Fail any of these on mobile and Google treats your site as a lower-quality result. Roughly 80% of local searches happen on phones, so mobile is the whole game.
How do I check if my own website is too slow?
Go to pagespeed.web.dev, paste in your URL, and hit analyze. It's free, it's Google's own tool, and it gives you the exact numbers Google uses to rank you. Two things to focus on...
- The mobile score (not desktop). Anything under 50 is bad. Under 30 is a crisis.
- The Core Web Vitals Assessment at the top. If it says "Failed," that's an active ranking problem, not a hypothetical one.
If you'd rather trust your gut, open your site on your phone using cellular data from a cold start — close the browser, then reopen it. Count out loud. If you're at four seconds and the hero image still isn't there, your customers are already leaving.
Why are DIY builder websites so slow by default?
Because they're built to make the person building the site happy, not the person visiting it. Drag-and-drop editors work by loading a giant, do-everything template that has to be flexible enough to render whatever layout a user might drag together. That flexibility comes with a heavy price tag in code weight.
- Bloated theme frameworks that ship with hundreds of features you'll never use, loaded on every page.
- Plugins for basic things like a contact form or a photo gallery, each adding its own scripts and stylesheets.

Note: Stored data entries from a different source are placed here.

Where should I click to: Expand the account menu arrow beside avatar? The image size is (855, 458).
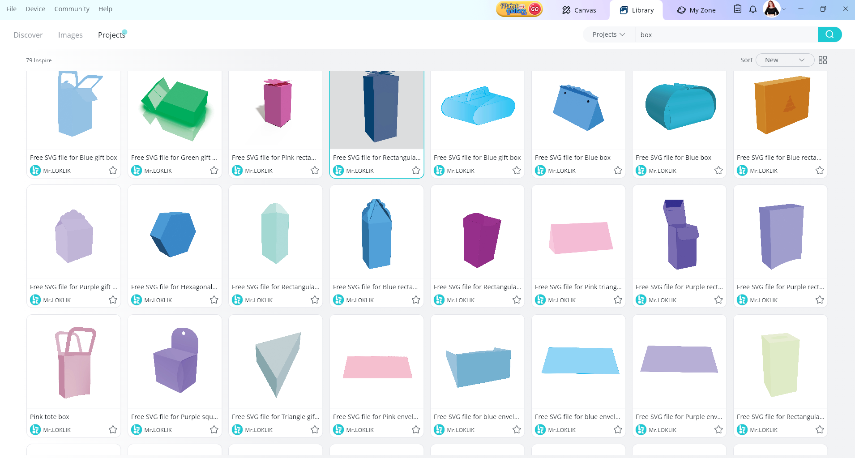[784, 9]
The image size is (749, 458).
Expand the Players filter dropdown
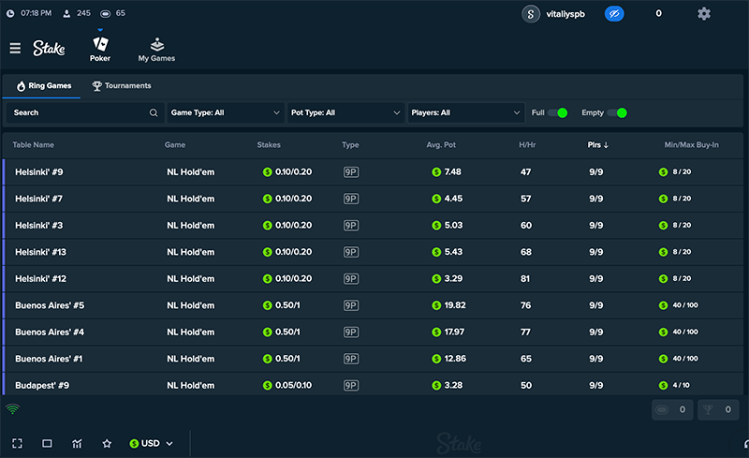point(465,112)
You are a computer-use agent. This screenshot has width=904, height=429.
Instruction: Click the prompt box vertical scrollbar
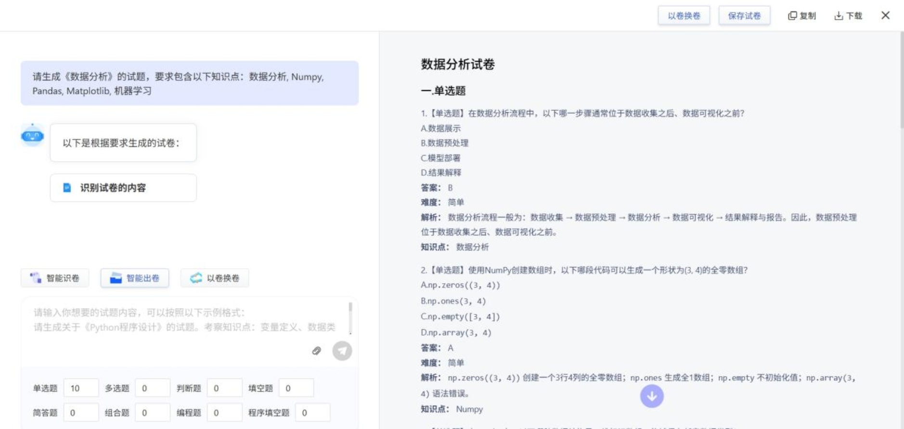coord(350,318)
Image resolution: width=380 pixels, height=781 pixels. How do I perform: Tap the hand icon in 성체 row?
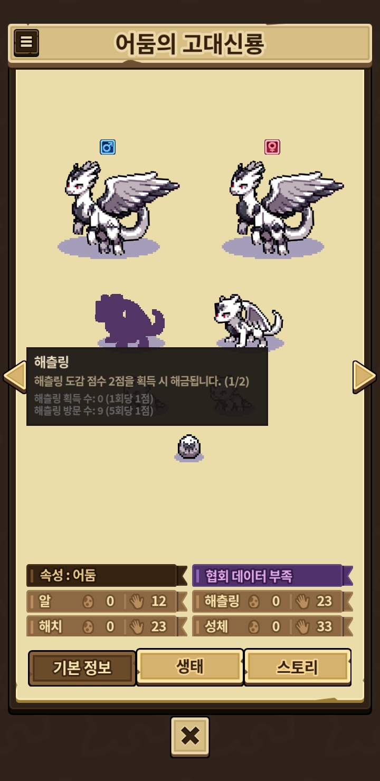point(302,626)
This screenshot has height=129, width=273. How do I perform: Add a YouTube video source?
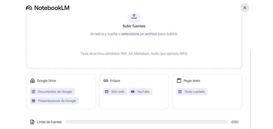coord(143,92)
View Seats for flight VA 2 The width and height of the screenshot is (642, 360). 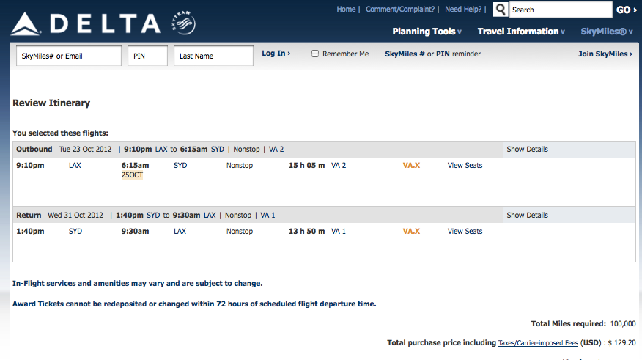[465, 166]
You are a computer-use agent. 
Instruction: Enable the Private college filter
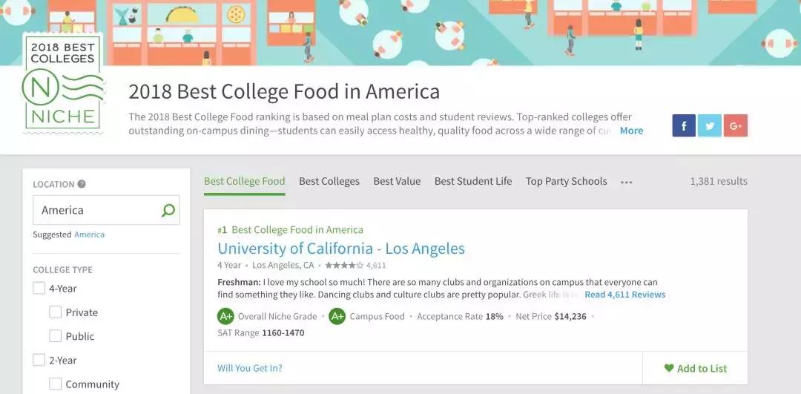(56, 312)
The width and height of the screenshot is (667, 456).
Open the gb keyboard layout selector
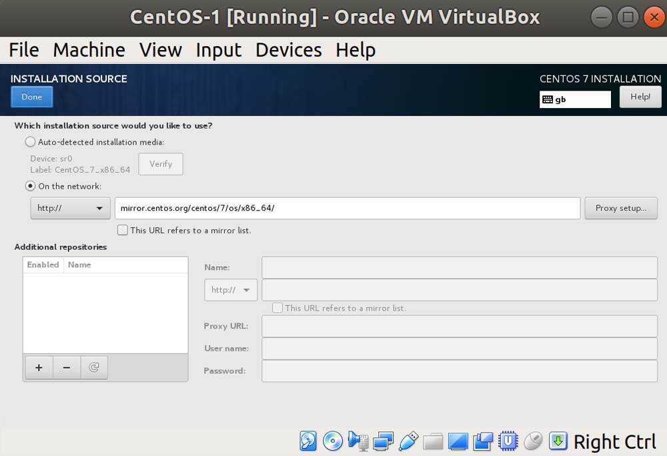tap(575, 99)
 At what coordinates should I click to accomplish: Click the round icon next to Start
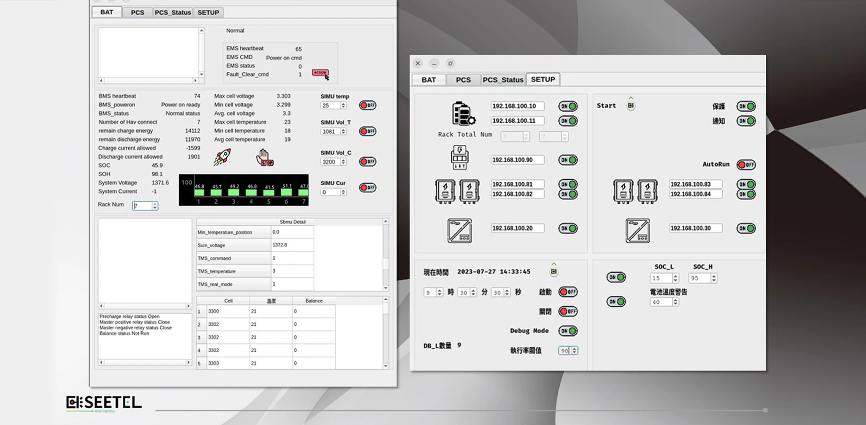tap(631, 106)
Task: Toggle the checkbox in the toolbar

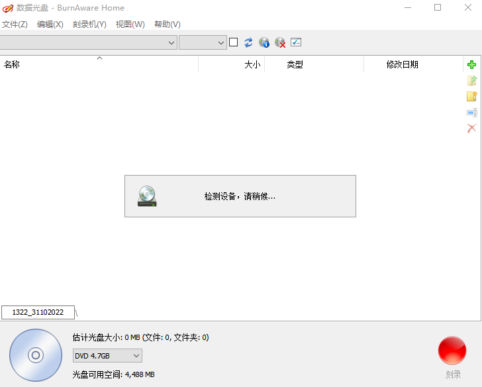Action: pyautogui.click(x=233, y=42)
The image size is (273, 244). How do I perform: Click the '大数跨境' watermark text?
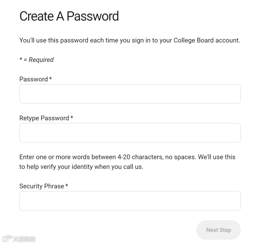[24, 239]
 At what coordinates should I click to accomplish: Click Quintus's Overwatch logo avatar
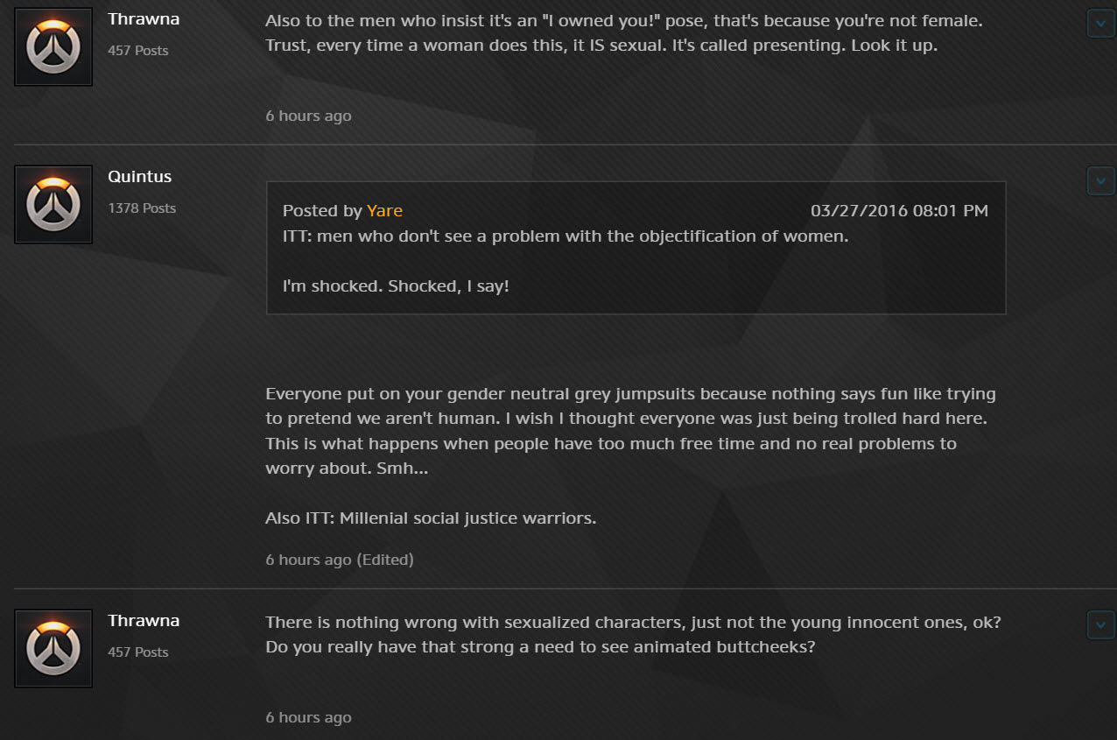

- Uncompressed images uploaded straight from the owner's phone at 4000×3000 pixels, then displayed at 400×300.
- Trackers stacked on trackers — analytics, chat widgets, ad pixels, cookie banners — all racing to load before your content does.
- Cheap shared hosting where your site competes with a few thousand strangers for the same server's attention.
You didn't ask for any of this. But it's what you got the second you signed up for the "free" plan.
What actually makes a website fast?
The short version, without the jargon...
- Ship only the code the page needs — not the whole framework, just the parts this page actually uses.
- Compress and correctly size every image so a hero photo is 100KB, not 5MB.
- Serve files from a CDN so visitors download from a server geographically close to them.
- Cut third-party junk to the bare minimum: one analytics tool, no chat widget you never answer, no cookie banner running a hundred trackers.
- Load fonts smartly so text doesn't invisibly wait for a decorative font before appearing.
None of this is exotic. It's just discipline that gets thrown out the window the moment someone clicks "install" on the next shiny widget.
How much traffic does a slow site actually cost you?
The real-world numbers are consistent across every major study.
- Deloitte found that a 0.1 second improvement in mobile load time increased retail conversions by 8.4%.
- Walmart found that every 1 second faster meant a 2% jump in conversions.
- The BBC reported losing 10% of their users for every additional second a page took to load.
Scale that to a local business: if your site gets 500 Google visits a month and converts 3% into calls or bookings, shaving three seconds off your load time can realistically push you to 4–4.5%. That's a handful of new customers every month, from a fix you make once.
The honest bottom line
Nobody rewards you for having a fast website — you just quietly stop being punished for a slow one. Speed is the least glamorous SEO work there is, which is exactly why so few local competitors ever bother with it. The businesses pulling ahead on Google in their town usually aren't the ones with the fanciest design or the biggest ad budget. They're the ones whose site loads in 1.8 seconds while everyone else's crawls at six. Google notices. Customers notice. And the phone rings a little more often for reasons the owner can't quite explain.